歐陽知一聽笑起來:“你願意聽,我多叫幾聲,遊書,遊書,遊書?”
李遊書趕緊制止了她:“行了行了,太多了。”
關雎雖遲但到,悄悄湊到了他們旁邊:“你們聊什麼吶?我也聽聽。”
“關雎,趕緊過來,越大了一點規矩都沒有。”關恩昊見女兒鬼鬼祟祟貼著歐陽知,面露不悅神色,喝令她趕緊回來。
關雎捱了罵,連忙規規矩矩退了回去。
關恩昊指了指一直跟在歐陽知身側的李遊書:“對了歐陽小姐,這位是……”
“我朋友,李遊書。”歐陽知很簡單地介紹了一下。
關恩昊點了點頭,向李遊書伸手:“你好,我是關雎的父親,關恩昊。”
“關董,您好您好。”李遊書一邊握手心裡一邊嘀咕著,難怪關雎這麼溫婉有趣,她老爹雖然長得有點兇,但完全沒有看不起人的意思,跟那個姓呂的大鬍子大不一樣。
“關叔叔跟我來吧。”歐陽知說著,拍了下李遊書的肩膀,李遊書會意,連忙跟了上去。
“歐陽姐姐等等我!”
見歐陽知、李遊書和關雎三人走在了前面,關恩昊的妻子劉茗放慢腳步,小聲對丈夫說:“那小夥子是歐陽知的男友麼?”

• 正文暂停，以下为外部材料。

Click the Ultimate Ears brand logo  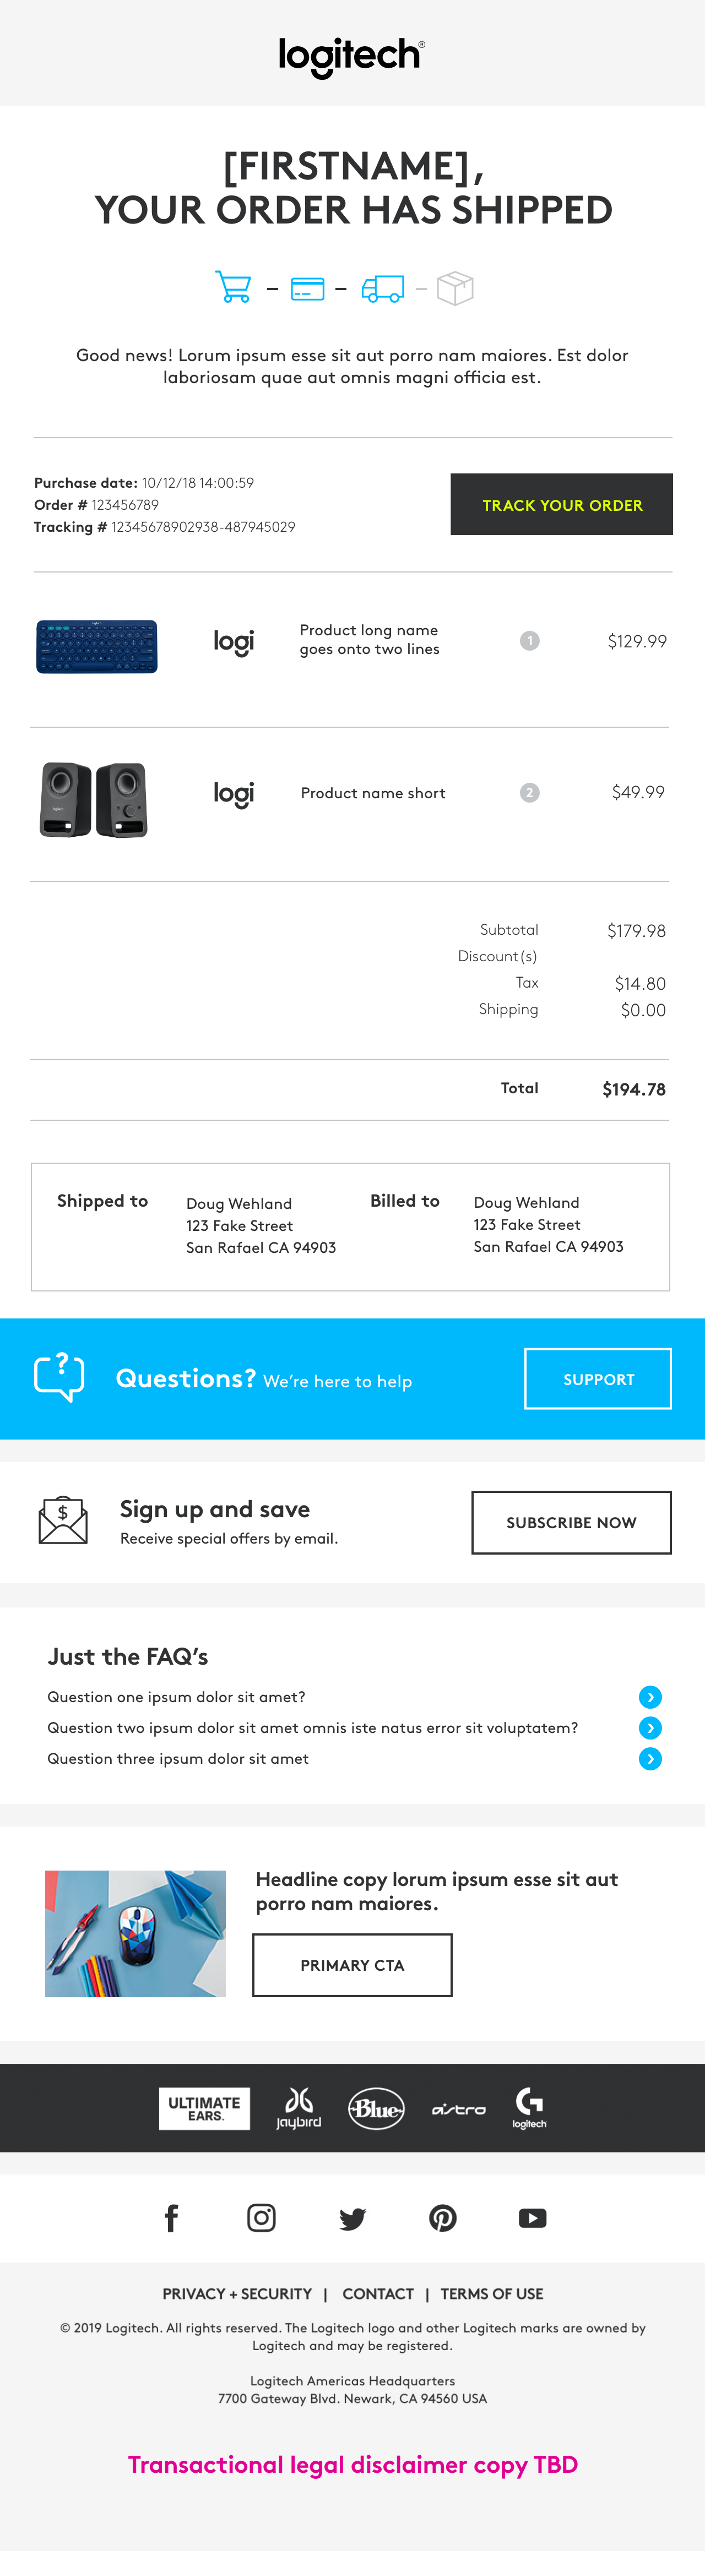(204, 2108)
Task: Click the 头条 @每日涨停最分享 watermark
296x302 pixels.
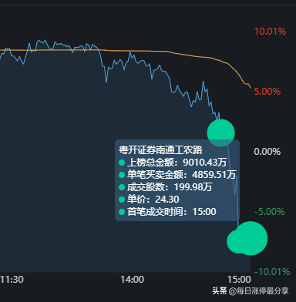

關恩昊看著兩人的背影冷笑了一下:“只怕男友是虛,保鏢是實。昨晚被幹掉的人裡,有一半受的傷不是柳仕良的手法。我聽說鬥技場前天的比賽有個小孩初來乍到把魏釗凱給拿下了,估計說的就是他吧。”
“喲,真人不露相啊。”
“看來下次得做足準備再動手了。”
劉茗聞言眉頭一鎖:“你真的就不顧當年柳先生救咱們的情分了?”
關恩昊沒回話,邁步跟了上去,劉茗連忙緊步跟上去:“你說話呀。”
“柳先生是柳先生,歐陽思是歐陽思。”扭頭看了妻子一眼,關恩昊的眼中充斥著戾氣,神色也因為緊皺的眉頭和緊咬的牙關而顯得有些猙獰,“沒辦法,誰讓歐陽思逼得我太緊了,喘不動氣。”
電梯上了93層,歐陽思正臥在椅子上張望窗外的景色,內城區一片繁華景象,微微可見中城區的幾處極高的建築進入視野。柳仕良坐在遠處一張沙發上看書,面前擺著一杯綠茶。
“嗯?”拿起茶杯剛要喝,柳仕良發出一聲輕微的感嘆。
“怎麼了?”歐陽思椅子一轉面向柳仕良問道。
“茶葉梗立起來了,有客人要到。”
“不可能,”歐陽思擺了擺手,“大中午的,誰會這個時候過來。下午我倒是跟關恩昊有約,他總不至於這麼早就跑來吧。”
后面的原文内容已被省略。